Methods: A stratified representative sample (N = 1005) of the Greek general population was interviewed. The survey included the SF-36, the EQ-5D and questions on socio-demographic and health-related characteristics. SF-12 summary scores were derived using the standard US algorithm. Factor analysis was used to confirm the hypothesized component structure of the SF-12 items. Construct validity was investigated with "known groups" validity testing and via convergent and divergent validity, which in turn were assessed by the correlations with the EQ-5D dimensions. Concurrent validity was assessed by comparisons with SF-36 summary scores.

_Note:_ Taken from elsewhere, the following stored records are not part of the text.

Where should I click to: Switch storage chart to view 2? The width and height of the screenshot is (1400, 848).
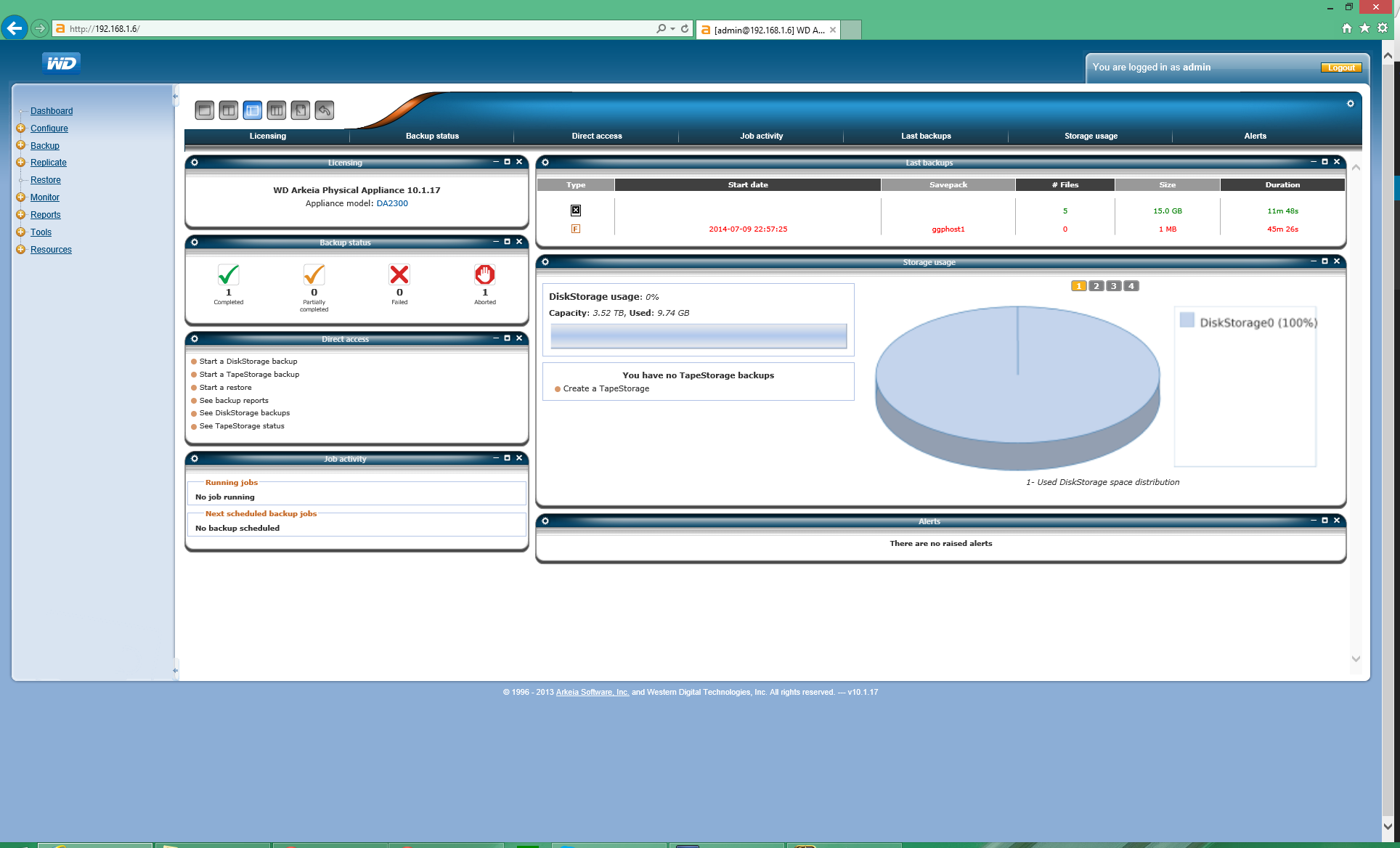(1096, 286)
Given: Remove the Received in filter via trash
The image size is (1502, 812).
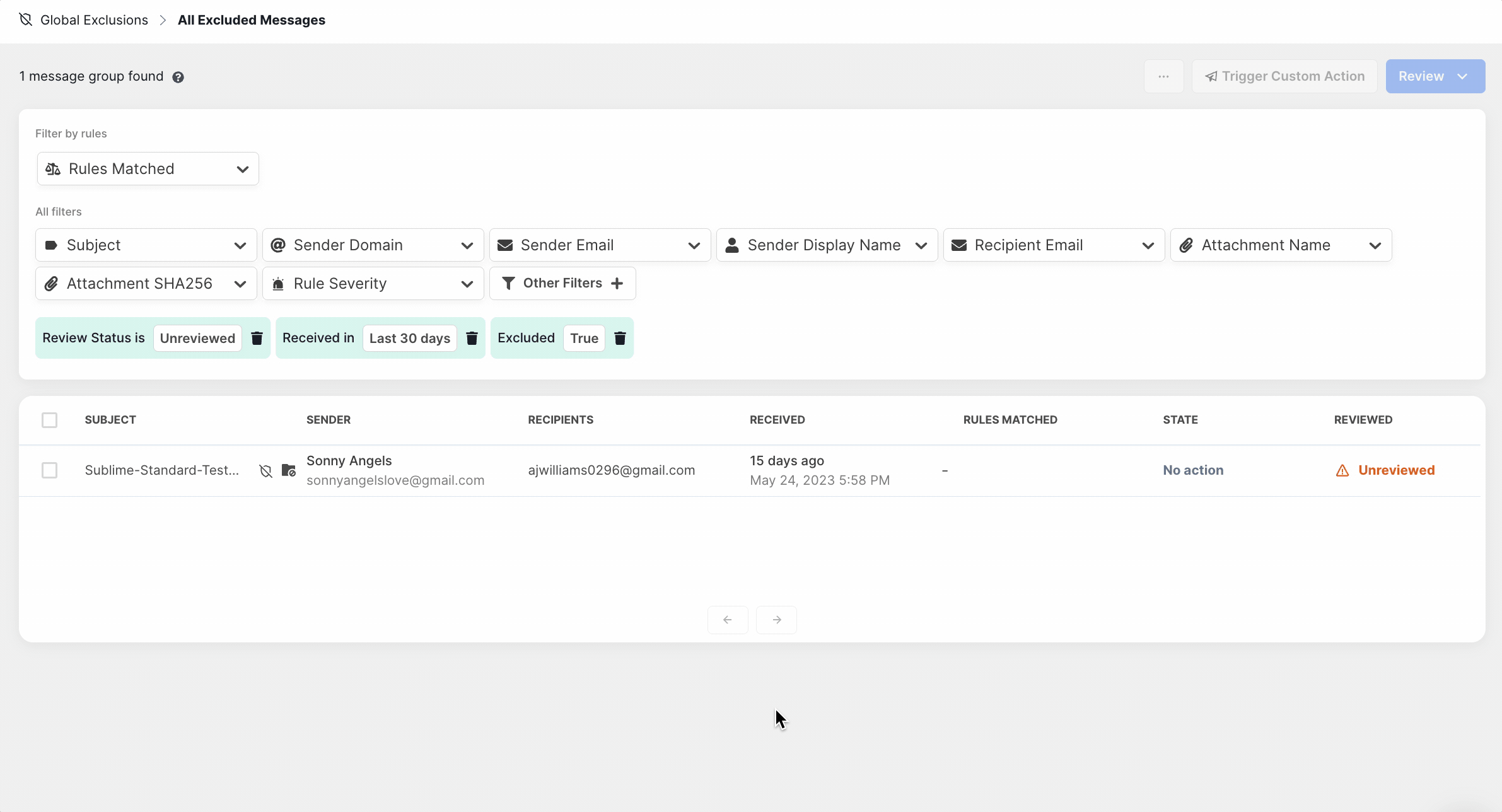Looking at the screenshot, I should pyautogui.click(x=472, y=339).

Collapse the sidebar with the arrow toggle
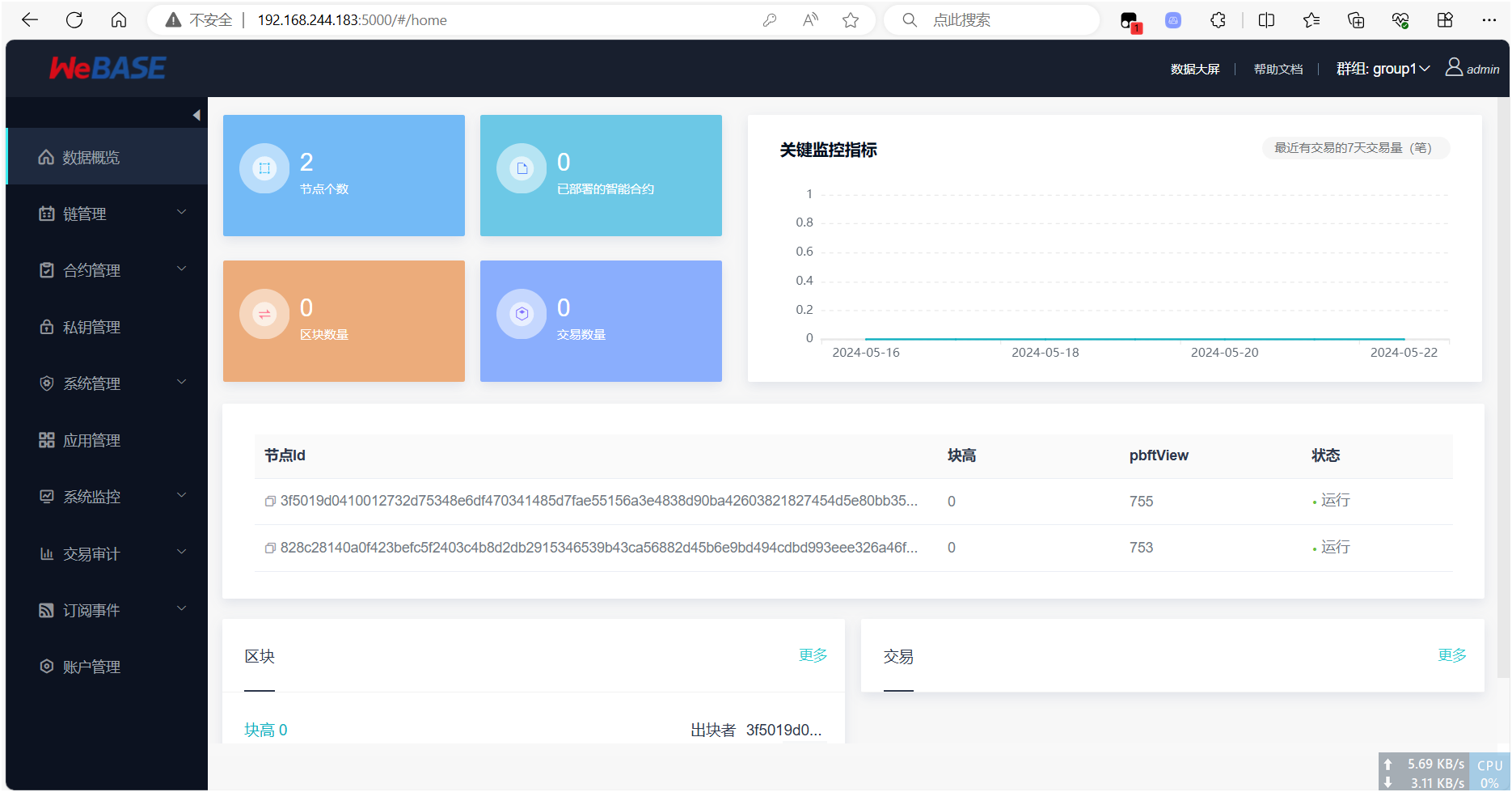tap(196, 114)
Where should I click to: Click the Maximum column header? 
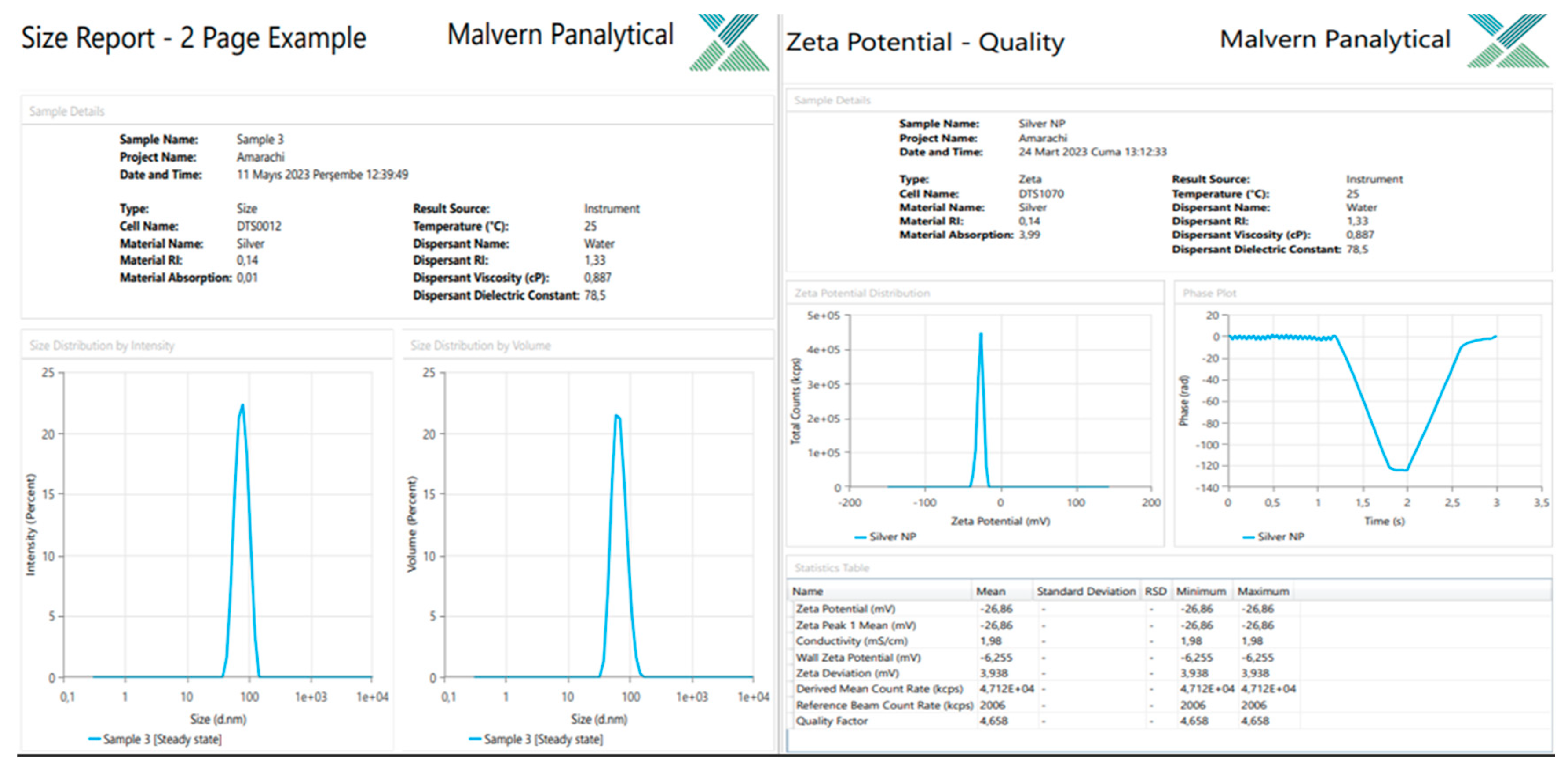pos(1263,591)
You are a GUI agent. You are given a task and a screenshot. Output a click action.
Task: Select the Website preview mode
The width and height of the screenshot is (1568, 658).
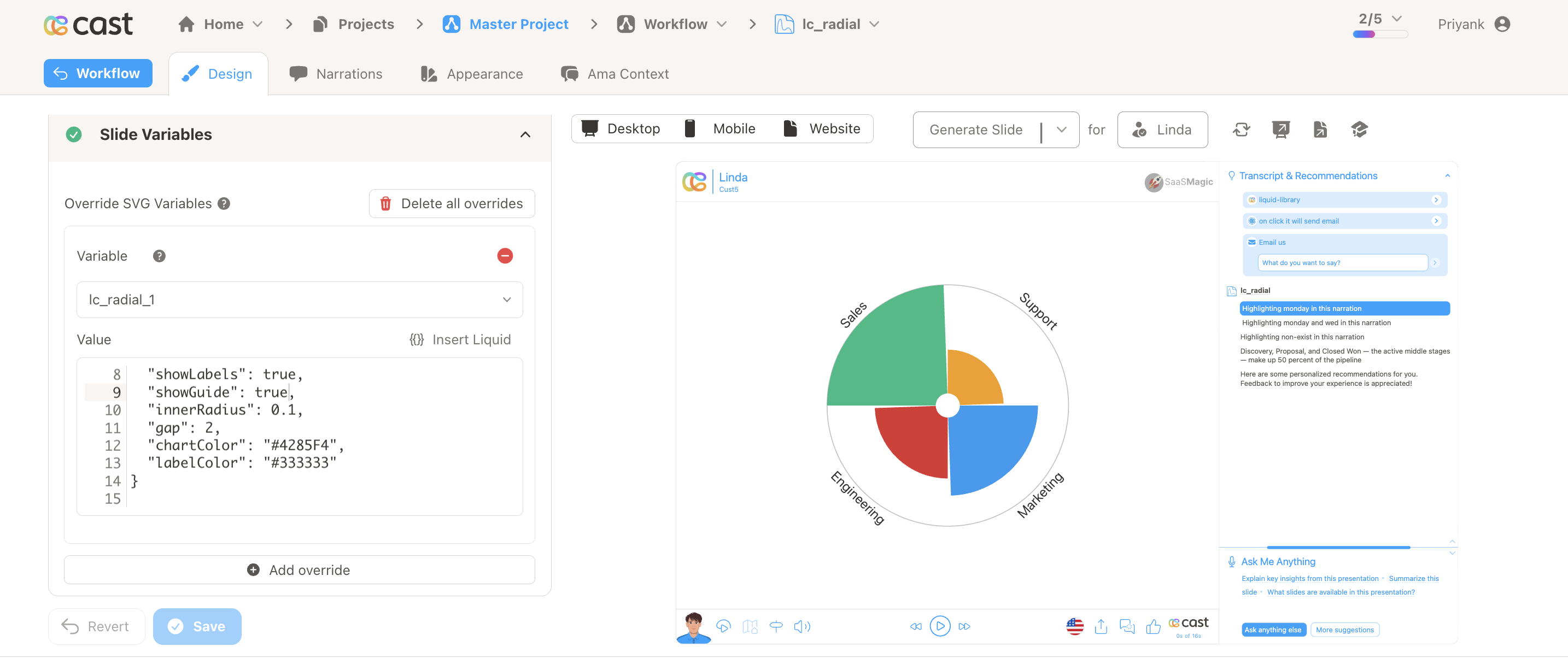coord(822,128)
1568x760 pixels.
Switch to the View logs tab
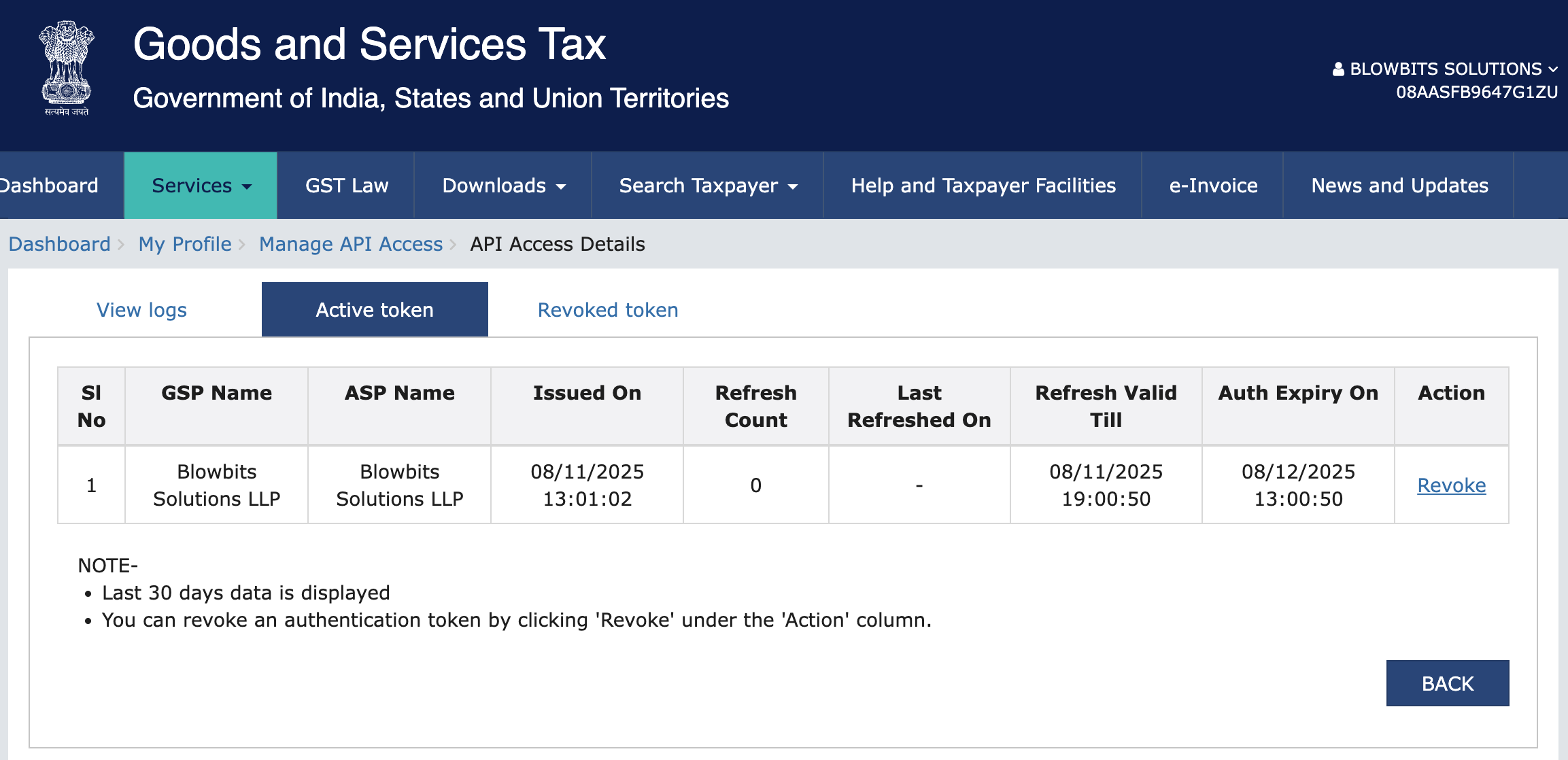[141, 309]
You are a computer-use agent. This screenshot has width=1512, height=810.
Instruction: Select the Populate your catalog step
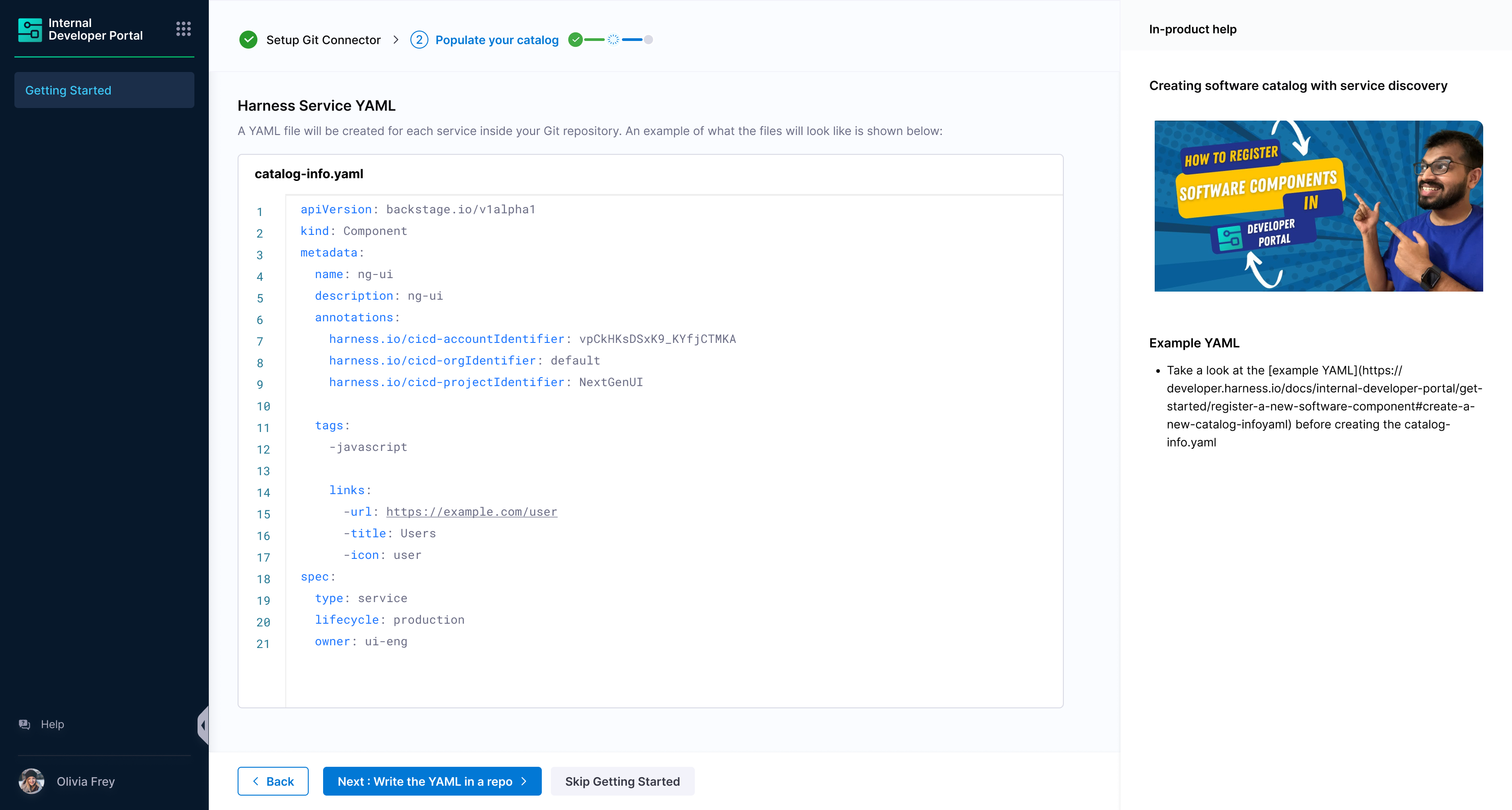tap(496, 40)
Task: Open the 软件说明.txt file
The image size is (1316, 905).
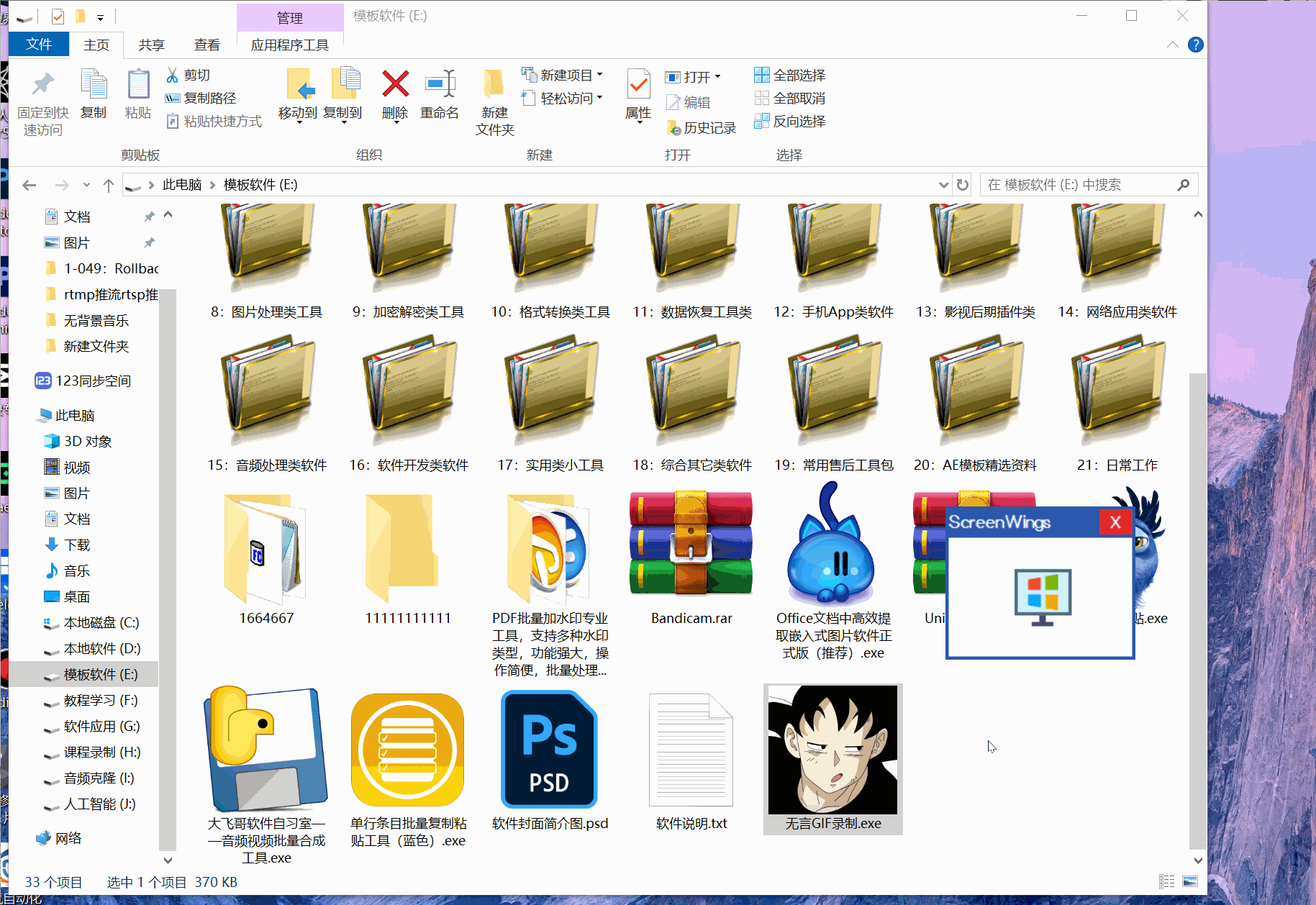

Results: SF-12 summary scores distinguished well, and in the expected manner, between groups of respondents on the basis of gender, age, education, socio-economic status, self-reported health problems and health services utilization, thus providing evidence of construct validity. Effect size differences between SF-36 and SF-12 summary scores were generally small (<0.2), supporting concurrent (criterion) validity. Significantly lower mean PCS-12 and MCS-12 scores were observed for respondents reporting chronic conditions compared to those without (P < 0.001). Convergent and divergent validity were supported by expected relationships with the EQ-5D. Reporting a problem in an EQ dimension was associated with lower SF-12 summary scores, supporting concurrent validity. Sensitivity of the Greek SF-12 and replication of the original measurement and conceptual model were demonstrated.
Conclusion: The results provide evidence on the validity of the Greek SF-12 and, in conjunction to future studies addressing test-retest reliability and responsiveness, support its use in Greek health status studies as a brief, yet valid, alternative to the SF-36.